Unlike the Ad, here you can really indulge in creativity, it’s all up to you: page layout, colors, fonts, texts, images, you have no limits or space constraints… you have a blank canvas. So use it!

Explain your proposal, and make clear those points that are fundamental in the decision-making process of your landing reader. Don’t leave things “unsaid” that when discovered will drive the prospect away. You will still have wasted money on the campaign, but at least you won’t have wasted time.

A very powerful filter on landing pages is the form.
Some forms are extremely agile (2 fields to fill out… and go), others are very complex.

Which of the two is the better solution?

The answer is “it depends,” but I have to give you some advice, otherwise, what am I writing for?
The advice is this: if you are in one of those situations where a “not aligned” client for you is a problem in terms of time and workload management, then go in the direction of the “complex” form.

A “complex” form has two advantages:

  • It allows you to exclude all those people who don’t want to spend even 5 minutes of their time to get in touch with you, allowing you to move forward only on contacts that show real interest,
  • Through a “complex” form, you can get some preliminary information. Let’s imagine them as columns in an Excel database that tell us a bit about our lead. These are data we can work on, perhaps aided by a CRM: we can sort, filter, create automations, and group into categories to communicate differently.

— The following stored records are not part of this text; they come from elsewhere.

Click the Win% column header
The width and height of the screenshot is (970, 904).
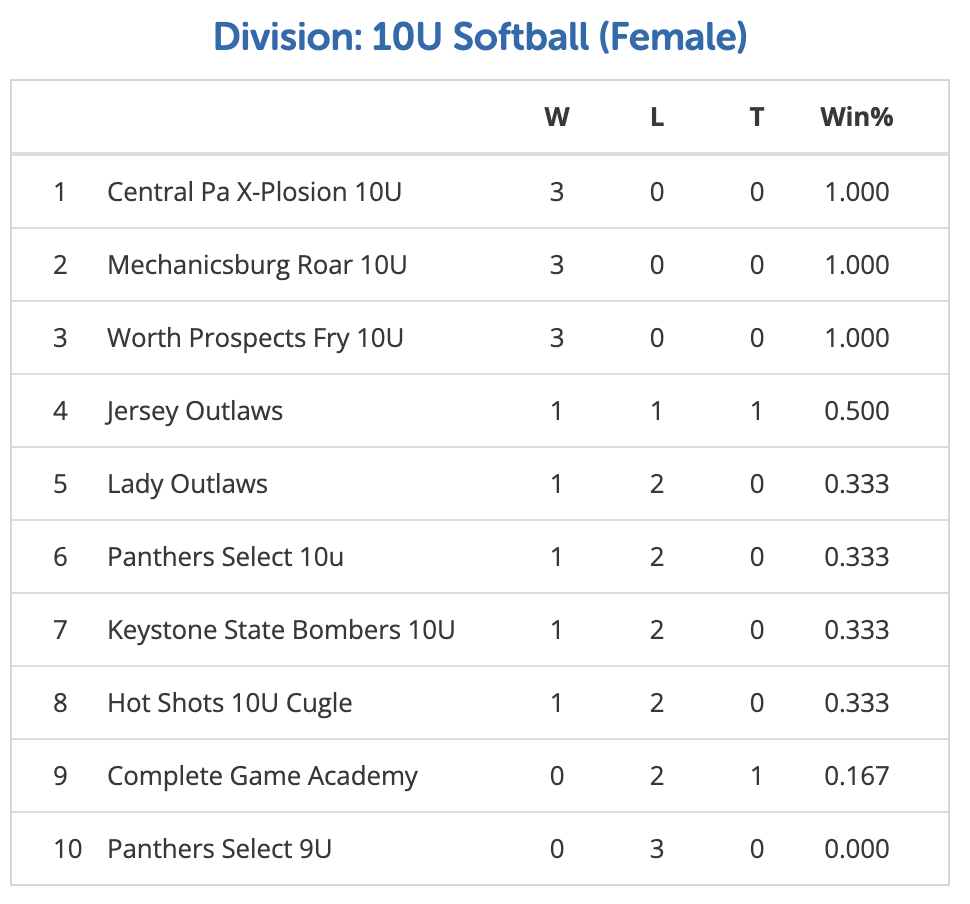coord(856,118)
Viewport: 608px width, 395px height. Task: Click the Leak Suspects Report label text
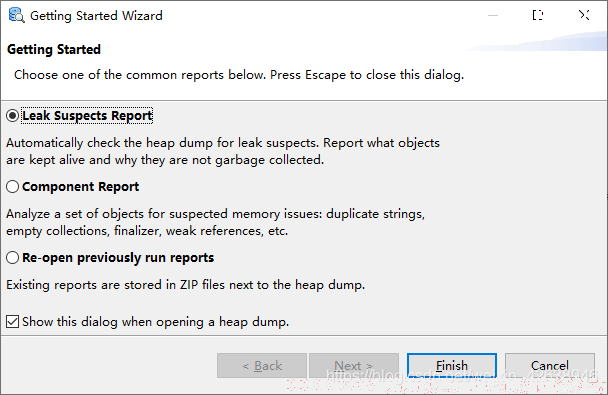point(87,116)
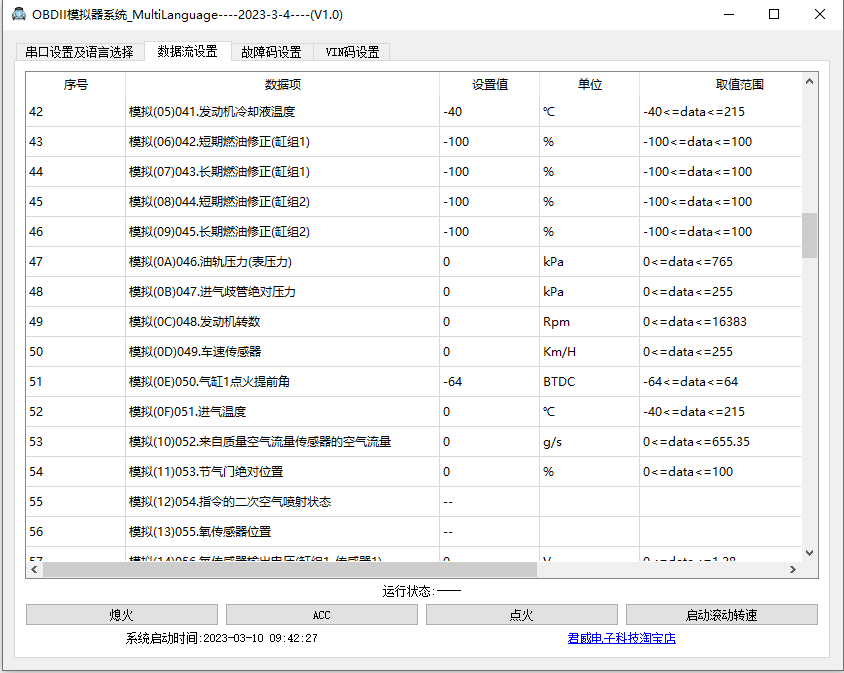
Task: Click the horizontal scrollbar left arrow
Action: 34,568
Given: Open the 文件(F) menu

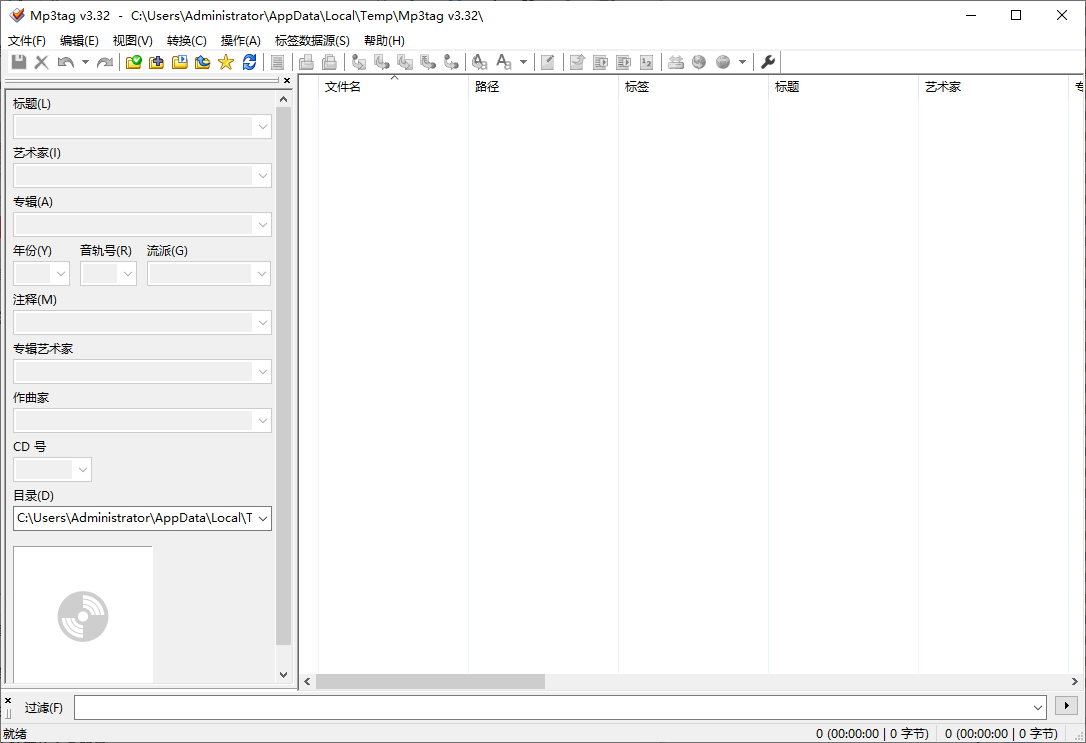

A form of this type tends to be considered a “stumbling block”. But what for someone is a stumbling block, for someone else is a filter. What for someone is an inhibition, for someone else is a selection.

A “simple” form, on the other hand, is probably the best solution for those who want a human relationship with the lead. There are scenarios in which “talking to someone” is the best way to close a deal… but this, repeated for each lead, takes time. So track everything, use a timesheet, and calculate your ROI if you don’t want to waste money.

In summary: don’t be afraid to choose your customers!
This will allow you to reduce time waste and make business processes more efficient, and, more importantly, it will also allow you to deal with those customers with whom you can give your best.